What This Means Under CRA, ISA, and FINMA Expectations

Swiss organisations carry specific obligations that this gap strains. Manufacturers selling digital products into the EU face the Cyber Resilience Act's vulnerability-handling obligations — including the Article 14 reporting duties taking effect in September — which presume the manufacturer knows about actively exploited vulnerabilities in its products; a scanner blind spot measured in months is difficult to reconcile with a 24-hour reporting clock. Critical-infrastructure operators under the ISA, and financial institutions under FINMA's vulnerability-management expectations, are similarly assessed on how quickly they identify and treat known weaknesses. "Known" is doing new work in that sentence: known to whom, and via which feed? An SBOM-driven programme that tracks upstream repositories, issue trackers, and research disclosures directly — rather than waiting for advisory publication — is becoming the difference between a defensible process and a documented lag.

There is also a quieter procurement implication. If the open-source components inside commercial products carry a 16.5:1 unresolved-vulnerability deficit, then vendor SBOMs, patch-latency commitments, and upstream-contribution practices become due-diligence questions, not nice-to-haves. A supplier that consumes open source at industrial scale while contributing nothing to its maintenance is externalising exactly the risk this data quantifies.

◆ Key Takeaway

AI has broken the assumption that vulnerability discovery and vulnerability disclosure move at similar speeds: 25 verified findings a day against 1.5 fixes, 95% without advisories, and scanners reporting on a database months behind reality. Swiss organisations under CRA, ISA, or FINMA expectations should stop treating advisory feeds as ground truth and build SBOM-driven upstream monitoring that operates at discovery cadence.

  • Maintain a real SBOM, not a point-in-time export. A continuously updated software bill of materials per application is the prerequisite for every other control here — and for CRA conformity and credible ISA reporting.
  • Monitor upstream, not just advisories.
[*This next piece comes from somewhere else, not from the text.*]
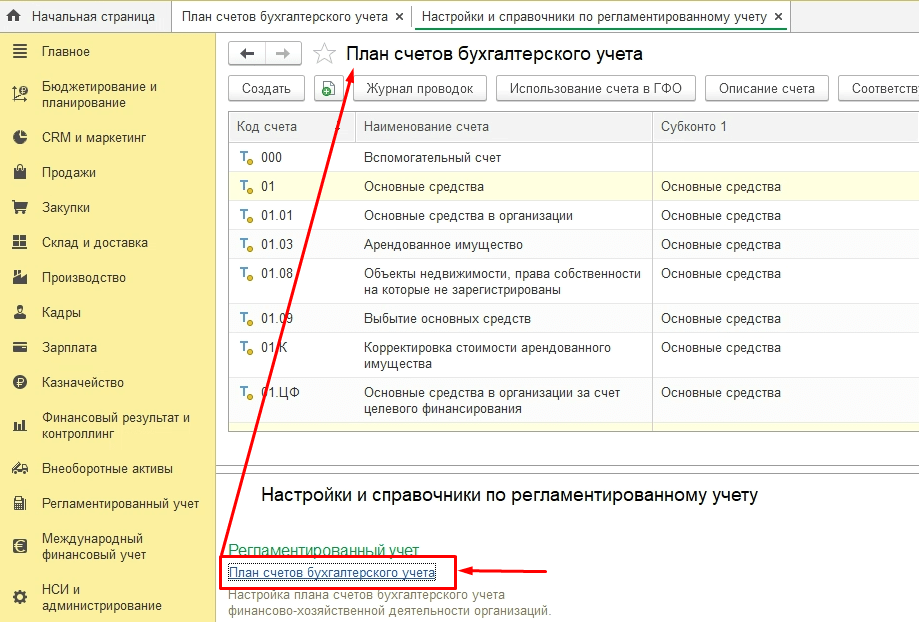Click the green copy-create icon button
The height and width of the screenshot is (622, 919).
click(328, 88)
For your most critical dependencies, track the project's repository, issue tracker, and security mailing list directly; treat a fix commit without an advisory as actionable intelligence.
  • Layer discovery-cadence feeds over your scanner. Complement CVE/GHSA-based scanning with sources that surface pre-advisory findings, and measure your scanner vendor on ingestion latency, not just coverage.
  • Prioritise by exposure, not only by CVSS. With a months-wide advisory lag, reachability analysis (is the vulnerable path actually invoked?) and internet exposure decide what matters among findings that arrive faster than you can patch.
  • Pre-plan compensating controls for the unpatchable window. WAF rules, feature flags, egress restriction, and segmentation buy time when the upstream fix is one of the 94% not yet written.
  • Fund the maintainers you depend on. Sponsorship or contributed engineering time on your critical dependencies is now risk reduction with a measurable return — the 1.5 patches a day is a resourcing number, not a talent number.
  • Put SBOM and patch-latency clauses in procurement. Require vendors to disclose open-source composition and commit to remediation timelines for components in their products; the deficit ratio is their problem too.
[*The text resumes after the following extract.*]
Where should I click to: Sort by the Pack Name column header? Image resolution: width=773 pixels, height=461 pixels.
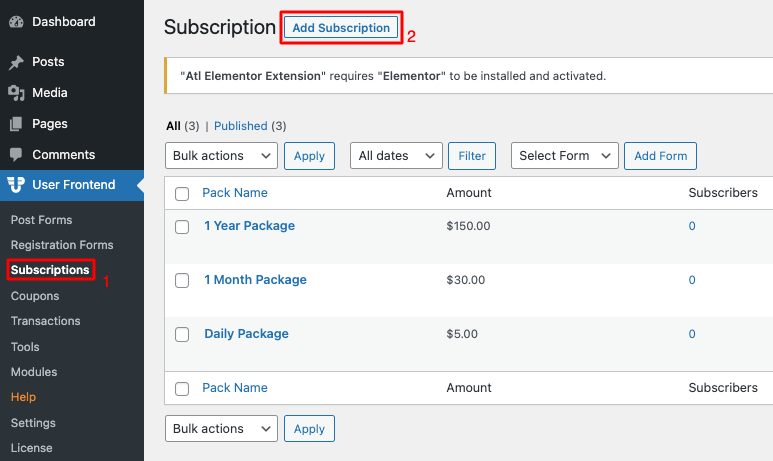coord(235,193)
The trajectory is one-directional: discovery tooling gets cheaper and faster every quarter, and nothing in the volunteer-maintained middle of the pipeline scales with it. Advisory databases will add automation, foundations will fund triage, and AI will eventually assist patching as effectively as it assists discovery — but none of that arrives before the gap widens further. Swiss organisations that rebuild their vulnerability management around upstream visibility, reachability-based prioritisation, and compensating controls will treat the deficit as weather: unpleasant, measurable, survivable. Those that keep equating "scanner is green" with "we are fine" have adopted a definition of fine that is now three to five months old.